In 1992, Fox aired a live In Living Color special during the Super Bowl halftime — a bold stunt linked to the show created by Keenen Ivory Wayans. It’s reported that roughly 20+ million viewers flipped over during halftime. (YouTube)
That wasn’t just a ratings win. It was proof of a deeper insight that halftime wasn’t “dead time.” It was available attention, proving that if you offered something funnier, sharper, more alive, the audience would follow.
The NFL responded fast. The next year, the league booked the legendary Michael Jackson for Super Bowl XXVII, explicitly framed as an effort to boost halftime viewership after the In Living Color disruption — a performance often credited as the moment halftime became a “must-watch” spectacle.
Since then, the star-studded halftime era has had many chapters. But one strategic wedge, driven by Black creators who understood audience behavior, cracked open the entire modern format.
In 1999–2000, Budweiser ran a campaign that didn’t feel like a campaign. It felt like somebody’s living room.
A group of Black friends. A couch. A game on TV. A phone call. And the greeting “Whassup?!”
The “Whassup?!” campaign grew out of a short film (“True”) written and directed by Charles Stone III, and the ad spots became a worldwide phenomenon, launching the exaggerated delivery into the mainstream as a repeatable, instantly recognizable cultural signal. (YouTube)
Part of why it worked is because it didn’t present Blackness as a costume or a stereotype for a brand moment. It simply portrayed a familiar truth — friendship, boredom, humor, cadence — and trusted audiences to come along. The catchphrase already existed in Black vernacular. The commercial scaled it into a shared language across schools, offices, sports culture, and basically every “dude, what’s up” moment for years.
Before “purpose marketing” became a trend (and before a lot of it became… performative), Dove’s Campaign for Real Beauty pushed a radically simple idea: women don’t need to be fixed to be worthy of visibility.
The campaign launched in 2004 under Unilever’s Dove brand, in collaboration with agency partners including Ogilvy. It became one of the most influential modern brand platforms because it didn’t just feature “real women.” It challenged the cultural machinery that teaches people to see themselves as problems.
Cheryl Overton was a key leader from the client side — the kind of strategist who doesn’t just approve work, but helps shape the insight, protect the message, and ensure multicultural resonance.

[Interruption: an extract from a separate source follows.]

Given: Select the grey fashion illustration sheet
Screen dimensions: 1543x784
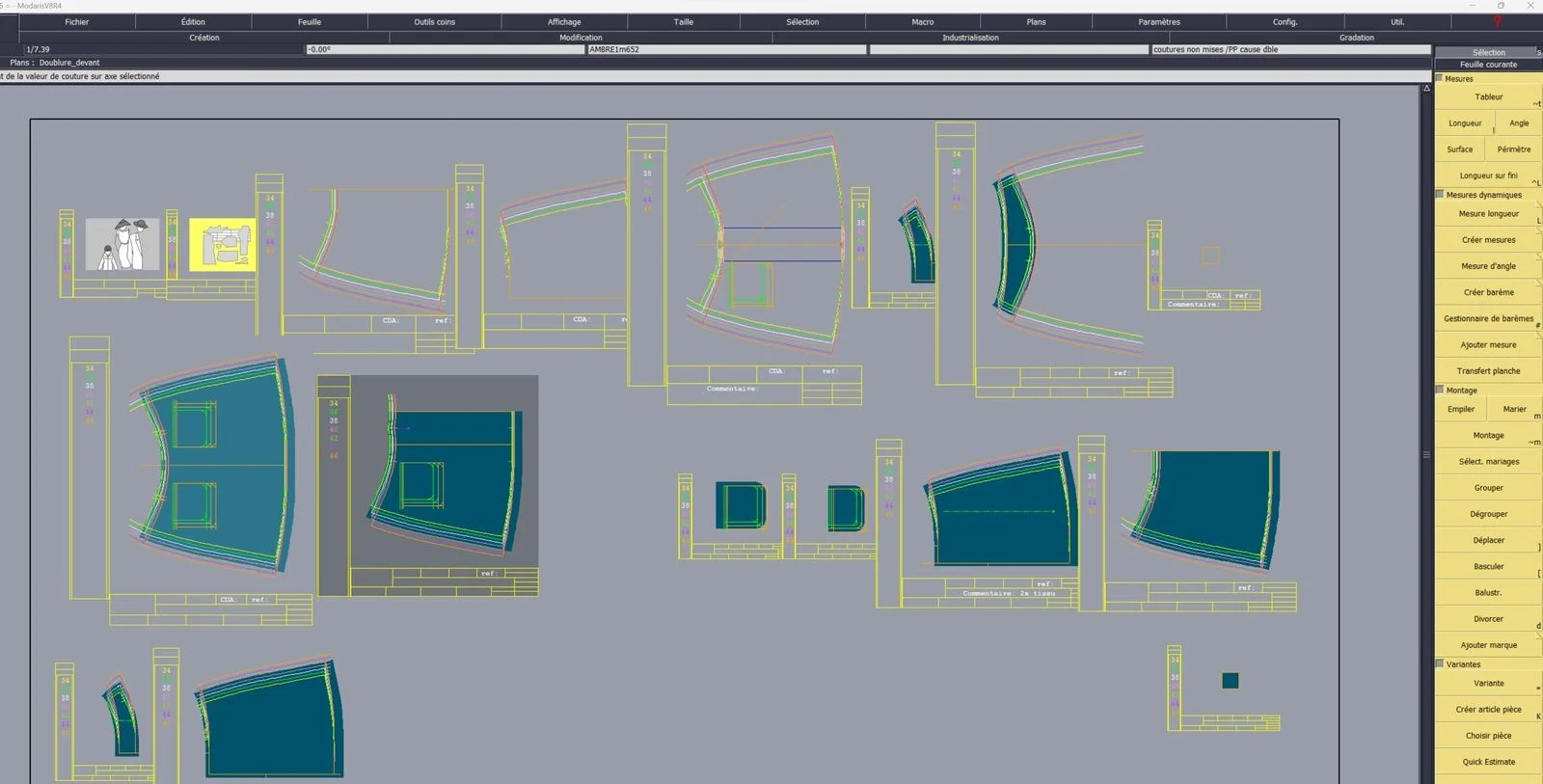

Overton led/spearheaded Dove’s “Campaign for Real Beauty” among other major initiatives.
Diversity in leadership matters. Because cultural change in advertising often requires someone inside the brand to be brave enough to fight for the human truth, not just the safe version that won’t upset anyone.

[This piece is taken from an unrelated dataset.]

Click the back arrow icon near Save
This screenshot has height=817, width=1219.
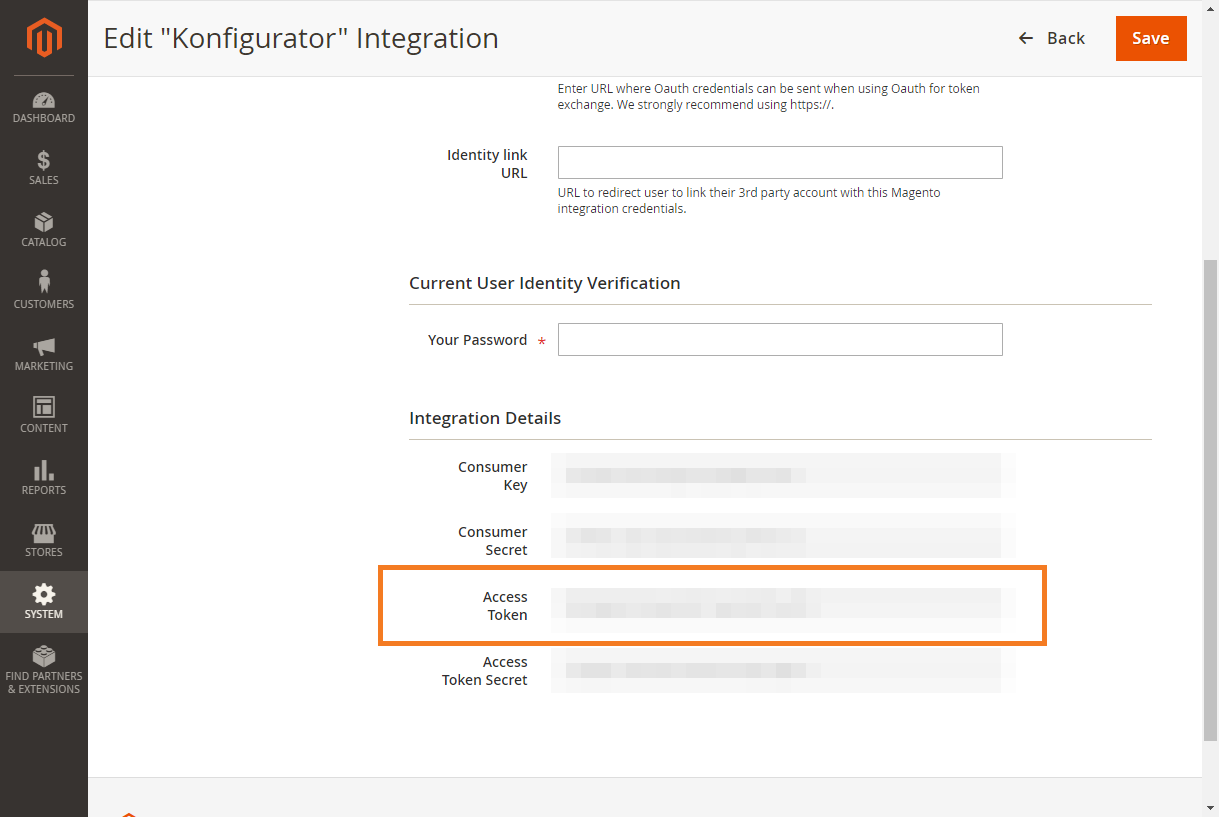pos(1024,37)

When Insecure hit HBO, it did more than give audiences a sharp, funny, emotionally honest portrait of Black life. It also made a craft decision that should’ve been standard all along. It treated Black skin as cinematic, dimensional, and worthy of nuance, not something to “fix” with harsh exposure.

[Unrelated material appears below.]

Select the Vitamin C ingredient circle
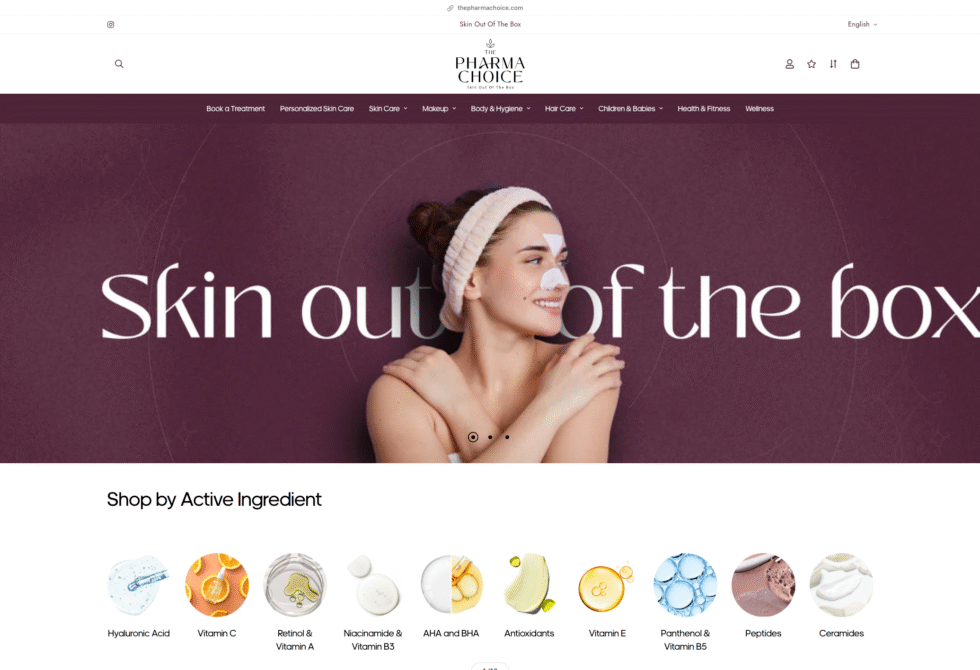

The series was co-created by Issa Rae and Larry Wilmore. But one of the biggest cultural shifts happened at the level of how the show was photographed. Director of Photography Ava Berkofsky discussed intentionally rethinking lighting approaches so darker complexions looked striking and natural – especially in challenging environments like club scenes, where cameras and conventional lighting often fail brown skin.
That’s what made the impact feel so profound. Representation wasn’t only about who was on screen. It was also about the craft decisions behind the camera and the technical respect that makes people look like themselves, beautifully. That craft mattered culturally. Insecure helped change what audiences expect from “professional” lighting and color, proving that the issue was never Black skin. It was the standard.
Each example is different — cinematography, comedy, brand strategy, sports entertainment — but they share one throughline:
Black creatives didn’t just make something popular. They changed the rules of the medium.
Representation isn’t only about who appears in the spot. It’s who shapes the lens, the language, the timing, the truth. These examples remind us that the most powerful marketing doesn’t simply reflect culture. It respects it, studies it, and sometimes gets out of its way.
So, the next time you’re tempted to default to what’s worked before, ask yourself, is our strategy expanding what’s possible, or reinforcing what’s familiar? Because the campaigns people remember aren’t just well-produced. They’re the ones that make everyone else raise the bar.